Marco legal simplifica abertura e fechamento de empresas
Fonte: Senado Federal – DF – 12/10/2009
Atendimento a pessoa jurídica da Receita Federal em Brasília: proposta incorpora num único texto exigências como certidão negativa de tributos e da dívida ativa da União e de contribuições previdenciáriasO emaranhado de leis que costuma aparecer diante do cidadão interessado em abrir ou fechar uma empresa pode estar com os dias contados. Já está em discussão no Senado projeto que consolida cerca de mil regras espalhadas em toda forma de dispositivo legal, algumas em vigor há oito décadas.
A iniciativa (PLS 431/09), do senador Adelmir Santana (DEM-DF), tem o objetivo de reduzir a burocracia e, consequentemente, os custos de se montar um negócio no Brasil, descomplicando as rotinas de empresas e empresários.
O projeto abrange todas as regras sobre o funcionamento das juntas comerciais, a publicidade dos registros empresariais, a Rede Nacional para a Simplificação do Registro e da Legalização de Empresas e Negócios, conhecida como Redesim, as centrais de atendimento aos empreendedores e a comprovação do pagamento de impostos.
Para Adelmir Santana, as leis ultrapassadas ainda em vigor atrapalham muito a vida do empresário brasileiro.
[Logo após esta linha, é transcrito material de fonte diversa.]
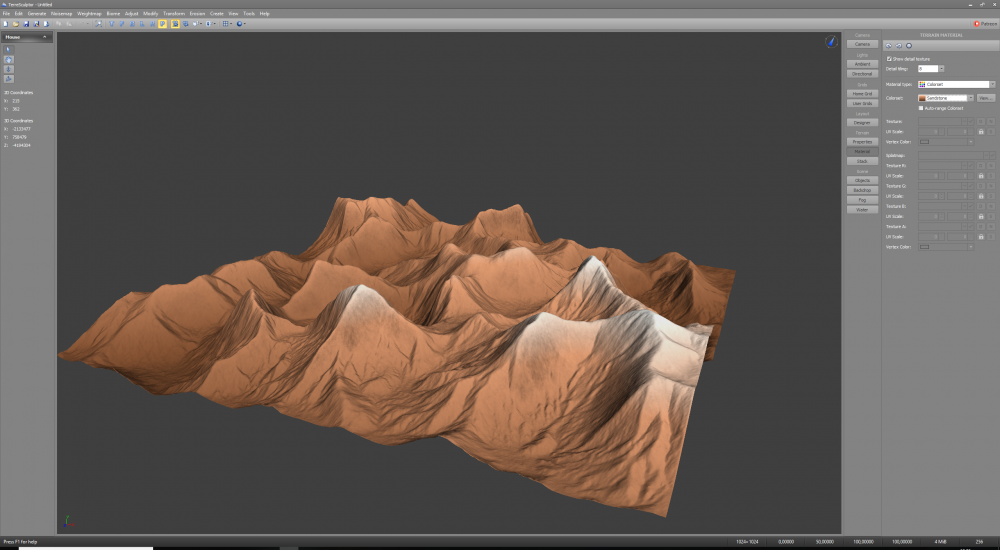This screenshot has height=550, width=1000.
Task: Click the View button next to Colorset
Action: pyautogui.click(x=985, y=98)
Segundo ele, a ideia do projeto é eliminar artigos desnecessários.
Elaborada a partir de uma parceria entre o Senado (Consultoria Legislativa e Secretaria de Coordenação Técnica e Relações Institucionais) e o Ministério do Desenvolvimento, Indústria e Comércio (Departamento Nacional de Registro de Comércio), a proposta revoga dispositivos que, segundo Adelmir, tumultuam e trazem insegurança jurídica aos processos de abertura e fechamento de empresas.
– Nosso projeto se apoia em dois pilares: modernização e simplificação. É um trabalho técnico, um marco regulatório que, se não traz grandes inovações, vai provocar uma silenciosa revolução na vida das empresas brasileiras. São cerca de cem dispositivos num só texto que substituem mais de mil espalhados em diversas leis, normas e decretos. Os custos com advogados e especialistas em tributação devem diminuir significativamente quando aprovarmos a matéria – defende.
O senador antecipa que já propôs ao governador José Roberto Arruda e a lideranças empresariais do Distrito Federal que o modelo de simplificação legislativa seja adotado nos estados a partir de um projeto-piloto em Brasília.
Depois de terminado o prazo para apresentação de emendas, no próximo dia 26, o projeto será analisado por comissões da Casa, a começar pela de Constituição, Justiça e Cidadania (CCJ).